▸ **Saved entries**:
┌────────
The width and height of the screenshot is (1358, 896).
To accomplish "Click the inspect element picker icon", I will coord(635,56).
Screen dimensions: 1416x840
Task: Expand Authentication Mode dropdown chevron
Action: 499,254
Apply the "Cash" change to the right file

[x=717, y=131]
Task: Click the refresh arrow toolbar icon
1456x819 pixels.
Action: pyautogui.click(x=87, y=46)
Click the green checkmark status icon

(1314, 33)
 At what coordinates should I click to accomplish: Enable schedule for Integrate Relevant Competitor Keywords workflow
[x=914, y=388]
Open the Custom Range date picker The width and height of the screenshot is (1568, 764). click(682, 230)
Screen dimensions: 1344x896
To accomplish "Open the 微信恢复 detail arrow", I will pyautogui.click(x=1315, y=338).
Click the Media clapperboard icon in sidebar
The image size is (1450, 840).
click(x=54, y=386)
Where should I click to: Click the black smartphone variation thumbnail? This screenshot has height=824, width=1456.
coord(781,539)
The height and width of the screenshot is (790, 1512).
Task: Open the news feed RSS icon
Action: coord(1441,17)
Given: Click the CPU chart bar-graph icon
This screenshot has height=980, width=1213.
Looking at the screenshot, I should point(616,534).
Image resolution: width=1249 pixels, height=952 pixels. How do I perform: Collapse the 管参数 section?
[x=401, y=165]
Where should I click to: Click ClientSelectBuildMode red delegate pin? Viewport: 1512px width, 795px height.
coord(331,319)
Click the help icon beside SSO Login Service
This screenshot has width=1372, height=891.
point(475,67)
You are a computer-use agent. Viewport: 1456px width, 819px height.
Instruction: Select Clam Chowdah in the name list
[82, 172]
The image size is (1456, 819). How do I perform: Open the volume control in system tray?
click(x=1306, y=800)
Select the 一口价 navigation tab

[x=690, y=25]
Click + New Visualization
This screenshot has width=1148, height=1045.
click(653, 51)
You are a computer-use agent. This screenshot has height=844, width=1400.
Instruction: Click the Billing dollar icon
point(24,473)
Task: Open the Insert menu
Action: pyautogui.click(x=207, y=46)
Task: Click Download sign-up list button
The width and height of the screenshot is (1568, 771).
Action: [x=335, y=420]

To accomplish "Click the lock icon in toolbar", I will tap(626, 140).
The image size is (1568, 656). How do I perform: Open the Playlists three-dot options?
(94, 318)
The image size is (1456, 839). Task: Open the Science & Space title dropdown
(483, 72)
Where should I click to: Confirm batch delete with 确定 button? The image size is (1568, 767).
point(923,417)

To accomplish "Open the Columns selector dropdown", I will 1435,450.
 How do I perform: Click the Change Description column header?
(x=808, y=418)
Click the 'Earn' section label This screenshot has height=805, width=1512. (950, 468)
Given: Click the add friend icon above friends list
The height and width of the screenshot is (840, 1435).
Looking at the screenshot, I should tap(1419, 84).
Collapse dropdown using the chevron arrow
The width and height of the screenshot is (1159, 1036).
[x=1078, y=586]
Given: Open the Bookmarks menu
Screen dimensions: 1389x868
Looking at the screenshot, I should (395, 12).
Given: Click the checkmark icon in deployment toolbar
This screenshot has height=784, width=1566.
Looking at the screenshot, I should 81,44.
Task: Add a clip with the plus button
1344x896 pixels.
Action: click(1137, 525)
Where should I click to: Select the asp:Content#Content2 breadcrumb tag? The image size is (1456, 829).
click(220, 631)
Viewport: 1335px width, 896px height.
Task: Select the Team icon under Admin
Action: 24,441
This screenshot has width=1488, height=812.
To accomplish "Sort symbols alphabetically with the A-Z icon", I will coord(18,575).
└────────
▸ **WHAT IS REQUIRED**: All of the data above should be duplicated exactly.

▸ **OUTPUT OF THE TASK**:
The width and height of the screenshot is (1358, 896).
To accomplish "Click the inspect element picker icon", I will coord(635,56).
Screen dimensions: 1416x840
Task: Expand Authentication Mode dropdown chevron
Action: 499,254
Apply the "Cash" change to the right file

[x=717, y=131]
Task: Click the refresh arrow toolbar icon
1456x819 pixels.
Action: pyautogui.click(x=87, y=46)
Click the green checkmark status icon

(1314, 33)
 At what coordinates should I click to accomplish: Enable schedule for Integrate Relevant Competitor Keywords workflow
[x=914, y=388]
Open the Custom Range date picker The width and height of the screenshot is (1568, 764). click(682, 230)
Screen dimensions: 1344x896
To accomplish "Open the 微信恢复 detail arrow", I will pyautogui.click(x=1315, y=338).
Click the Media clapperboard icon in sidebar
The image size is (1450, 840).
click(x=54, y=386)
Where should I click to: Click the black smartphone variation thumbnail? This screenshot has height=824, width=1456.
coord(781,539)
The height and width of the screenshot is (790, 1512).
Task: Open the news feed RSS icon
Action: coord(1441,17)
Given: Click the CPU chart bar-graph icon
This screenshot has height=980, width=1213.
Looking at the screenshot, I should point(616,534).
Image resolution: width=1249 pixels, height=952 pixels. How do I perform: Collapse the 管参数 section?
[x=401, y=165]
Where should I click to: Click ClientSelectBuildMode red delegate pin? Viewport: 1512px width, 795px height.
coord(331,319)
Click the help icon beside SSO Login Service
This screenshot has width=1372, height=891.
point(475,67)
You are a computer-use agent. Viewport: 1456px width, 819px height.
Instruction: Select Clam Chowdah in the name list
[82, 172]
The image size is (1456, 819). How do I perform: Open the volume control in system tray?
click(x=1306, y=800)
Select the 一口价 navigation tab

[x=690, y=25]
Click + New Visualization
This screenshot has width=1148, height=1045.
click(653, 51)
You are a computer-use agent. This screenshot has height=844, width=1400.
Instruction: Click the Billing dollar icon
point(24,473)
Task: Open the Insert menu
Action: pyautogui.click(x=207, y=46)
Task: Click Download sign-up list button
The width and height of the screenshot is (1568, 771).
Action: [x=335, y=420]

To accomplish "Click the lock icon in toolbar", I will tap(626, 140).
The image size is (1568, 656). How do I perform: Open the Playlists three-dot options?
(94, 318)
The image size is (1456, 839). Task: Open the Science & Space title dropdown
(483, 72)
Where should I click to: Confirm batch delete with 确定 button? The image size is (1568, 767).
point(923,417)

To accomplish "Open the Columns selector dropdown", I will 1435,450.
 How do I perform: Click the Change Description column header?
(x=808, y=418)
Click the 'Earn' section label This screenshot has height=805, width=1512. (950, 468)
Given: Click the add friend icon above friends list
The height and width of the screenshot is (840, 1435).
Looking at the screenshot, I should tap(1419, 84).
Collapse dropdown using the chevron arrow
The width and height of the screenshot is (1159, 1036).
[x=1078, y=586]
Given: Open the Bookmarks menu
Screen dimensions: 1389x868
Looking at the screenshot, I should (395, 12).
Given: Click the checkmark icon in deployment toolbar
This screenshot has height=784, width=1566.
Looking at the screenshot, I should 81,44.
Task: Add a clip with the plus button
1344x896 pixels.
Action: click(1137, 525)
Where should I click to: Select the asp:Content#Content2 breadcrumb tag? The image size is (1456, 829).
click(220, 631)
Viewport: 1335px width, 896px height.
Task: Select the Team icon under Admin
Action: 24,441
This screenshot has width=1488, height=812.
To accomplish "Sort symbols alphabetically with the A-Z icon", I will coord(18,575).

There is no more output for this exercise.